**WHAT IS NEEDED:** Using the records that appear below, write out exactly the lines from the one with "[button] (473, 99)" through the one with "[Title] (735, 1211)", keeping both end lines.

**DATA TO EXAMINE:**

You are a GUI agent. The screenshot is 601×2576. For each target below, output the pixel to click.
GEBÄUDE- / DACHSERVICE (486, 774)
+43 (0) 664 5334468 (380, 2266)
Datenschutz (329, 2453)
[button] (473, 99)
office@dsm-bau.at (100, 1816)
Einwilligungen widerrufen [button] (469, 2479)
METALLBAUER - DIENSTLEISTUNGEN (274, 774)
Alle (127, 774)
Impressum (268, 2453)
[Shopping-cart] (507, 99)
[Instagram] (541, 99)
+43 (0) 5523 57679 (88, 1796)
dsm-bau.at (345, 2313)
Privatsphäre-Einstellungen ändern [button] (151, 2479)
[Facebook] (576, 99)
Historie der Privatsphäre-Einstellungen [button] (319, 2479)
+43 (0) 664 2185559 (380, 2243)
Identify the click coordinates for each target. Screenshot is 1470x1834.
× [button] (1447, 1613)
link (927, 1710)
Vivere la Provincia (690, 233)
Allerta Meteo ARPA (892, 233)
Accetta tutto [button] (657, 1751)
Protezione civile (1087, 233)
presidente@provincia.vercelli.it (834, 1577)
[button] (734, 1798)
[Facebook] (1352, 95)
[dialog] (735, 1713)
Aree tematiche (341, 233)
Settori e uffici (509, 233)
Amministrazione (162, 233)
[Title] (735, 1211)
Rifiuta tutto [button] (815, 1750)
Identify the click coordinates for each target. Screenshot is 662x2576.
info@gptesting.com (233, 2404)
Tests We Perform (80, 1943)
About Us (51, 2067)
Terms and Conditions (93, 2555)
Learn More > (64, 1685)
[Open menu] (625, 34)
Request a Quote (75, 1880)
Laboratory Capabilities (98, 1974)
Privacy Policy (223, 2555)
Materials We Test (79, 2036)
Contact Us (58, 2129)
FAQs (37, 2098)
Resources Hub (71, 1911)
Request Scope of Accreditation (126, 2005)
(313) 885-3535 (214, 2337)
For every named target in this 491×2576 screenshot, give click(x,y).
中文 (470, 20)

**ANSWER:**
[button] (473, 99)
office@dsm-bau.at (100, 1816)
Einwilligungen widerrufen [button] (469, 2479)
METALLBAUER - DIENSTLEISTUNGEN (274, 774)
Alle (127, 774)
Impressum (268, 2453)
[Shopping-cart] (507, 99)
[Instagram] (541, 99)
+43 (0) 5523 57679 (88, 1796)
dsm-bau.at (345, 2313)
Privatsphäre-Einstellungen ändern [button] (151, 2479)
[Facebook] (576, 99)
Historie der Privatsphäre-Einstellungen [button] (319, 2479)
+43 (0) 664 2185559 (380, 2243)
Identify the click coordinates for each target. Screenshot is 1470x1834.
× [button] (1447, 1613)
link (927, 1710)
Vivere la Provincia (690, 233)
Allerta Meteo ARPA (892, 233)
Accetta tutto [button] (657, 1751)
Protezione civile (1087, 233)
presidente@provincia.vercelli.it (834, 1577)
[button] (734, 1798)
[Facebook] (1352, 95)
[dialog] (735, 1713)
Aree tematiche (341, 233)
Settori e uffici (509, 233)
Amministrazione (162, 233)
[Title] (735, 1211)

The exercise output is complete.